Je pense à la Ferme Urbaine, par exemple, ou au supermarché La Coop des Dômes pour lequel la Ville a mis un local à disposition et la métropole aidé financièrement. Quand on accompagne LieU’Topie, ce collectif étudiant, pour mettre en place une épicerie sociale, ou la Banque Alimentaire, c’est aussi de l’ESS. Nous avons aussi pris des parts dans la Scic Massifix, qui propose un nœud d’échanges du trafic Internet dans le Massif central. Bien sûr, il y a aussi la Scop des Volcans. Là encore, ce sont des salariés qui ont pris en main leur destin.

Idéalement, ne faudrait-il pas que toutes les entreprises deviennent sociales et solidaires ?

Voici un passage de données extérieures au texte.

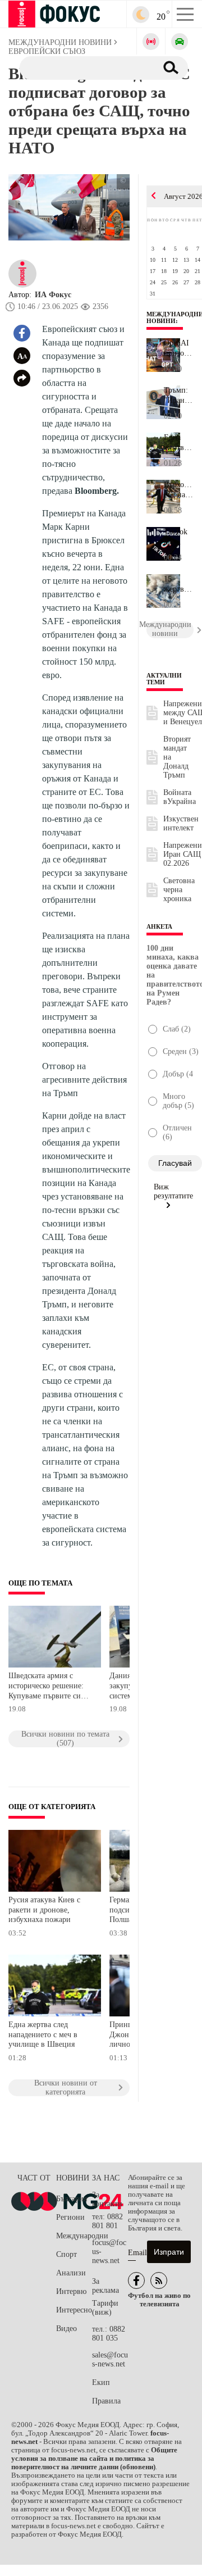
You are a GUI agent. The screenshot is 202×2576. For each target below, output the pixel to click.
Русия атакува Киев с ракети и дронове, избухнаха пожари (44, 1910)
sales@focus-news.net (110, 2359)
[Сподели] (21, 378)
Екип (101, 2382)
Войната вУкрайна (179, 797)
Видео (66, 2328)
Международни (74, 2236)
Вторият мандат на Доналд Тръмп (177, 757)
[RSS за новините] (158, 2280)
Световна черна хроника (179, 889)
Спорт (66, 2254)
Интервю (71, 2291)
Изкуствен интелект (181, 823)
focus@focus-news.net (109, 2251)
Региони (70, 2217)
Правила (106, 2401)
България (71, 2199)
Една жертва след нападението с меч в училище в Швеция (42, 2034)
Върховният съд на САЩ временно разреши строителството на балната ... (179, 489)
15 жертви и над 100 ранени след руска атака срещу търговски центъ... (179, 584)
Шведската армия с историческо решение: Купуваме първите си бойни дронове (46, 1686)
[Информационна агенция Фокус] (136, 2280)
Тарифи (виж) (105, 2307)
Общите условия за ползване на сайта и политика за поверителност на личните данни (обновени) (94, 2458)
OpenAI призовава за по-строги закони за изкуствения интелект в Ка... (179, 348)
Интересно (74, 2310)
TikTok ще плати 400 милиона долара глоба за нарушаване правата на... (179, 537)
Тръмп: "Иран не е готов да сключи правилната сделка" (179, 395)
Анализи (71, 2273)
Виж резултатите (173, 1191)
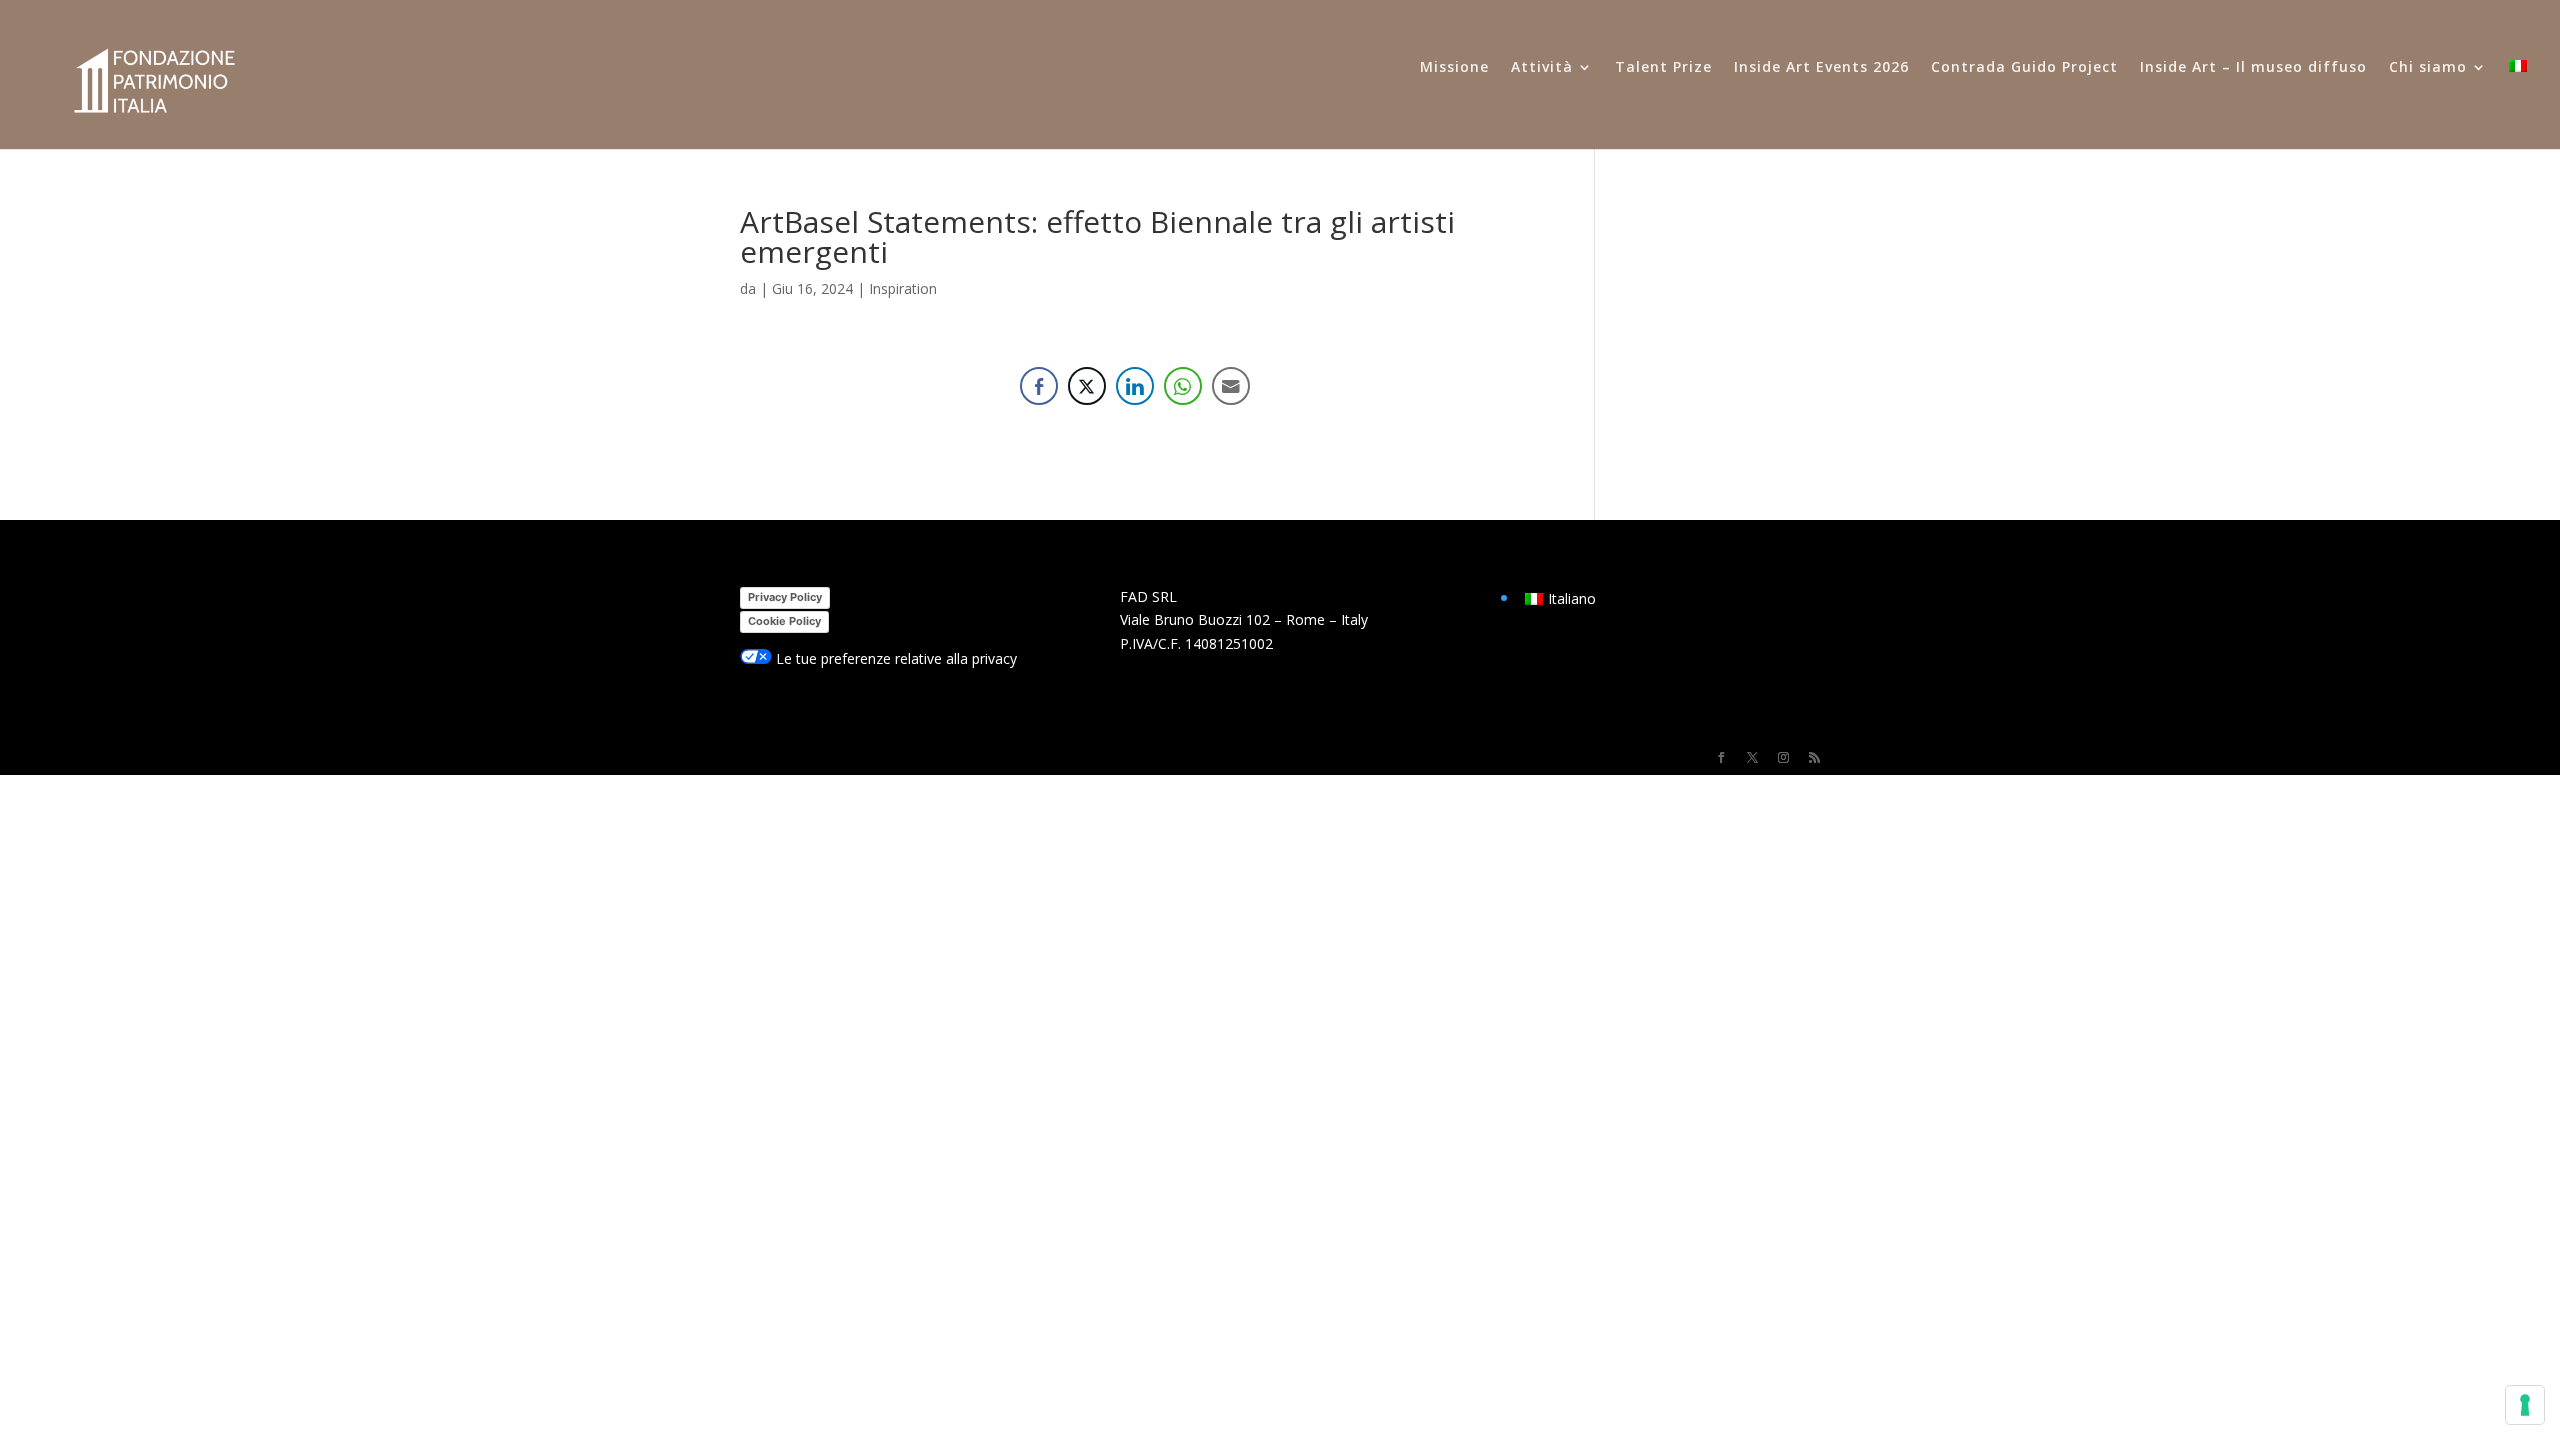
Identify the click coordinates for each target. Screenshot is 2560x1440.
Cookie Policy (784, 621)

Ce n’est pas qu’il faut ! C’est qu’elles le deviendront. Celles qui feront autrement ne seront pas comprises. Les clients n’adhèreront plus… Je pense que l’économie sociale et solidaire ne doit pas être l’économie de la marge. Au contraire, elle doit bénéficier au plus grand nombre et percuter toutes nos politiques publiques. L’économie n’est pas un bastion : elle doit se démocratiser.

Que doivent faire les citoyens pour encourager cette économie au quotidien ?

 Ils doivent se demander qui fabrique ce qu’ils achètent ou ce qu’ils consomment. Être « consomm’acteur », c’est avoir conscience de ce qu’on fait et comment on le fait. Chaque jour, on peut agir pour encourager l’économie sociale et solidaire et favoriser un développement « normal » de notre société. Sachant qu’encourager la consommation responsable encourage la production responsable. C’est un rebond vertueux.